Wed, 07 Apr 2004 @ 18:14 +0100, Mike Meredith said:

> On Wed, 7 Apr 2004 08:22:46 -0400 (EDT), Sandwich Maker wrote:
> > "> The most obvious challenge is the storage. You can't lose people's 
> > "> email, and you don't want to ever be down, so data has to be 
> > "> replicated. RAID is no good; when a disk fails, a human needs to 
> > "> replace the bad disk, or there is risk of data loss if more disks 
> > "> fail. One imagines the old ENIAC technician running up and down the
> > 
> > this is so glibly wrong.
> 
> Well except in one bit accidentally ... with a large enough number of
> disks you will need someone running around replacing the failed ones on
> a full-time basis.

I'm not so sure.

Drive density is tremendous now, and a petabyte fits in a smaller space
than it used to.  With hot spares and maybe also redundancy among RAIDs,
you should only have to do drive replacement at scheduled intervals.

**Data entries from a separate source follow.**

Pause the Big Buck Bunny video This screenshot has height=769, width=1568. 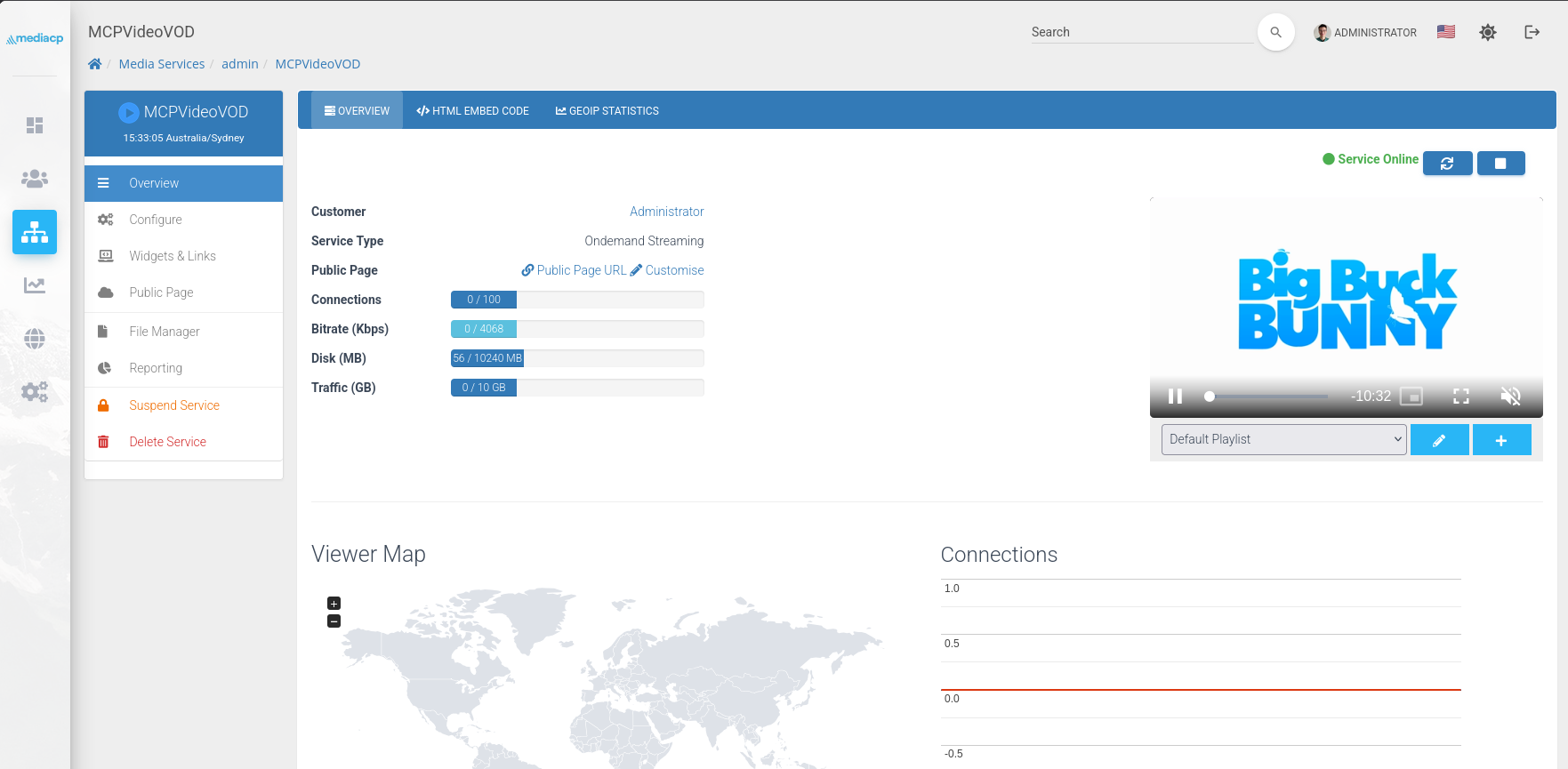pyautogui.click(x=1175, y=397)
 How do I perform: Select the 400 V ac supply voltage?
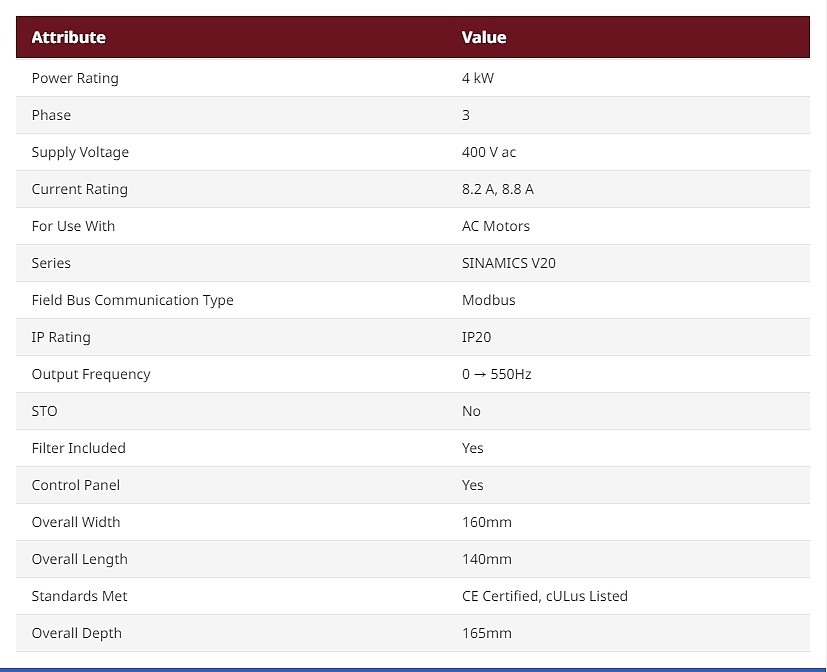489,152
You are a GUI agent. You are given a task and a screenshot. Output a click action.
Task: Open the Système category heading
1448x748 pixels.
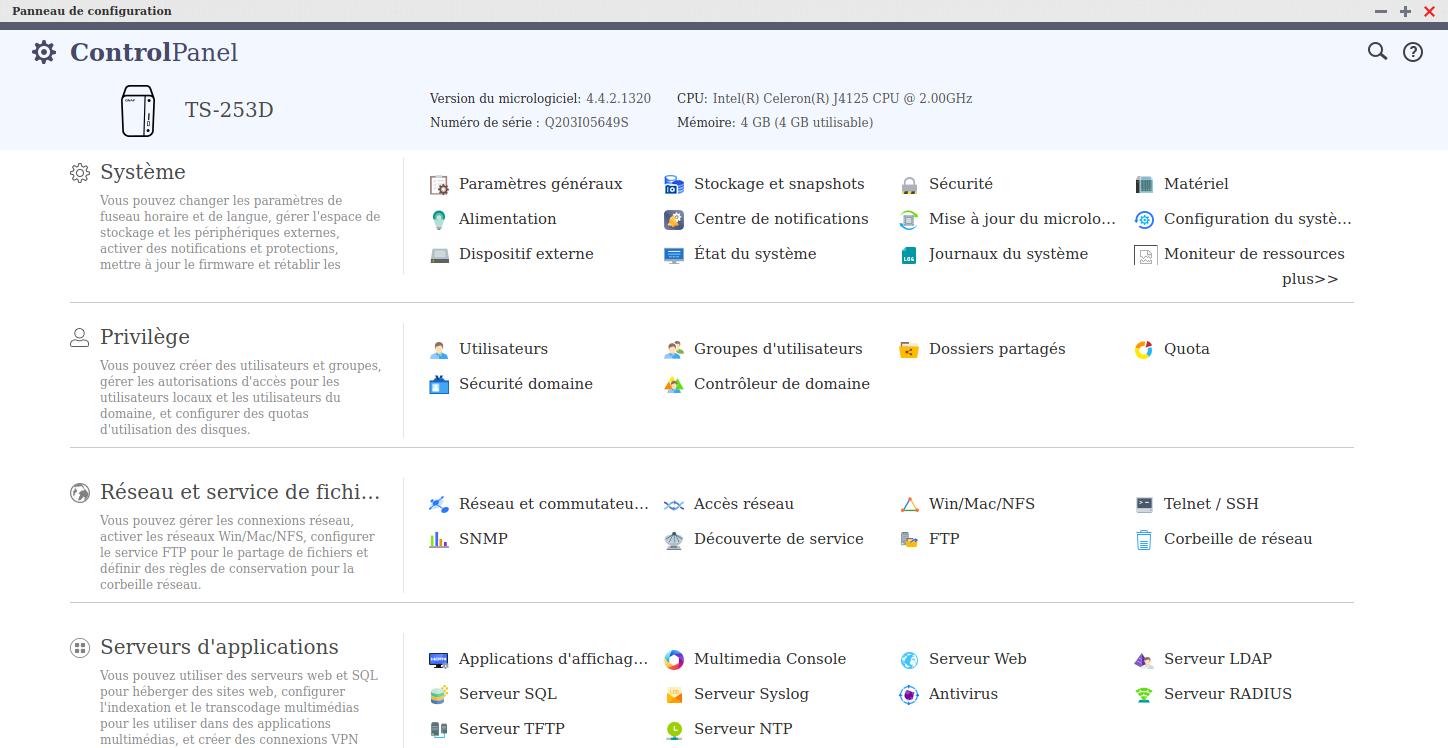pyautogui.click(x=142, y=172)
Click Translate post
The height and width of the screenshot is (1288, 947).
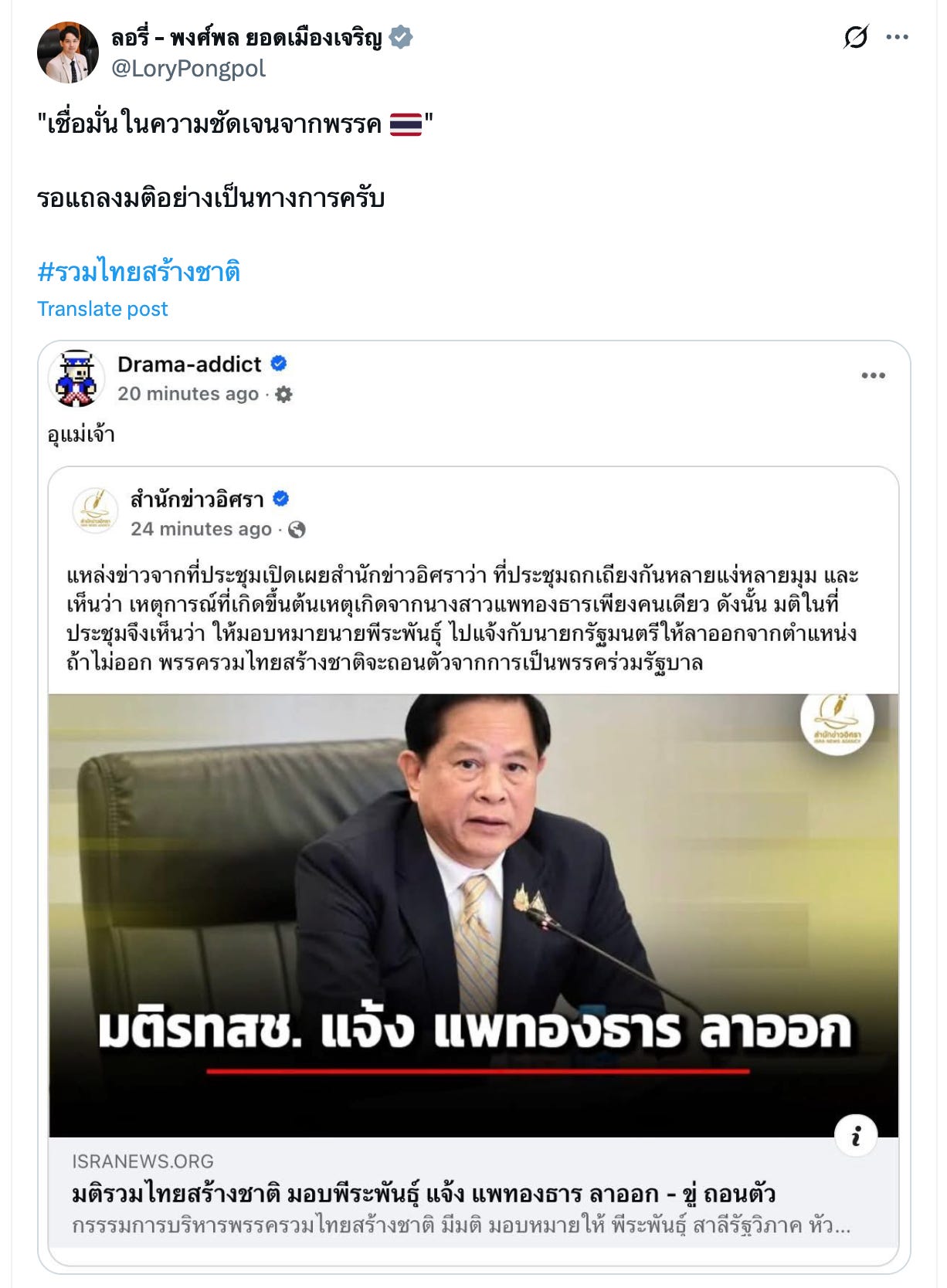pos(103,309)
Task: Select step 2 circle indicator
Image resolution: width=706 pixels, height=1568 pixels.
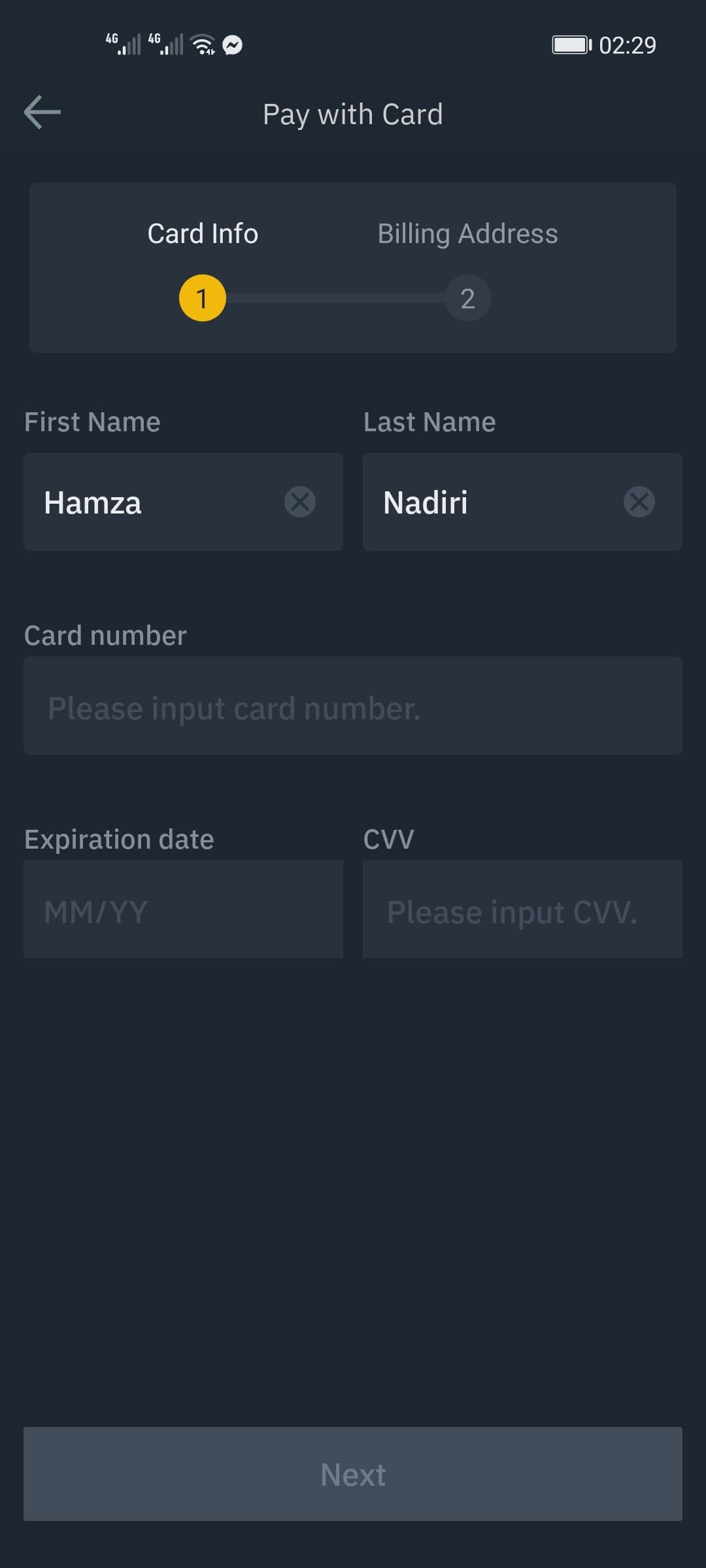Action: coord(467,298)
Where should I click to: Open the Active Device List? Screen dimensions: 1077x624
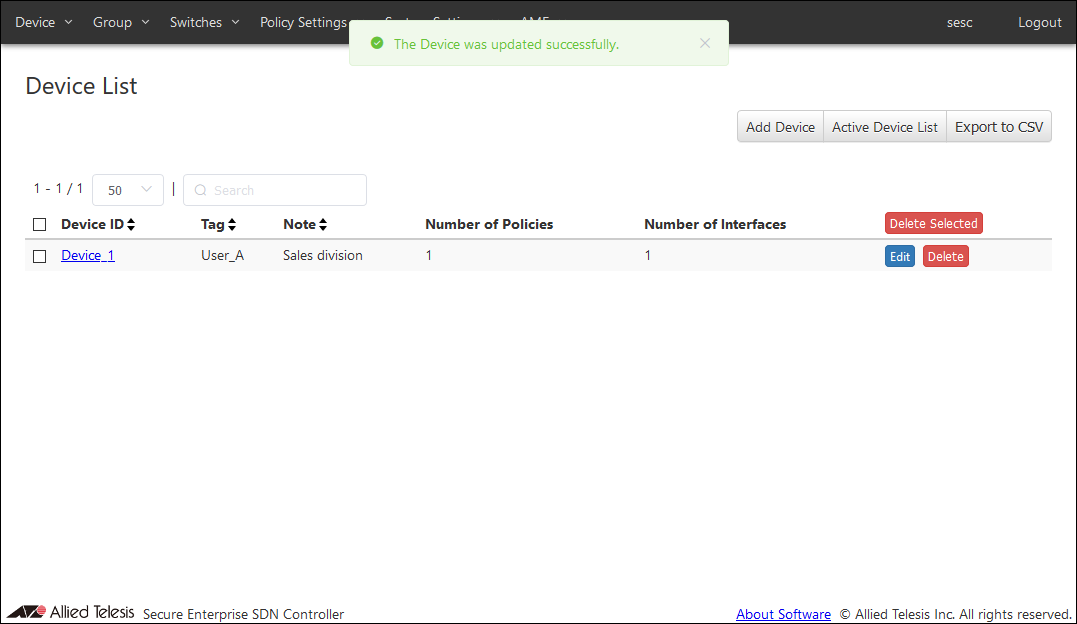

Large IBM mainframes were using robots for drive media over 20 years
ago.  I would not be at all surprised to see really huge RAID farms do
something like that.  Certainly at some point it becomes cost effective.

Of course, hopefully they will work better than some of the tape robots
I've had to use, which threw tapes on the floor all the time.

-- 
shannon "AT" widomaker.com -- ["I want this Perl software checked for
viruses.  Use Norton Antivirus." -- Charlie Kirkpatrick]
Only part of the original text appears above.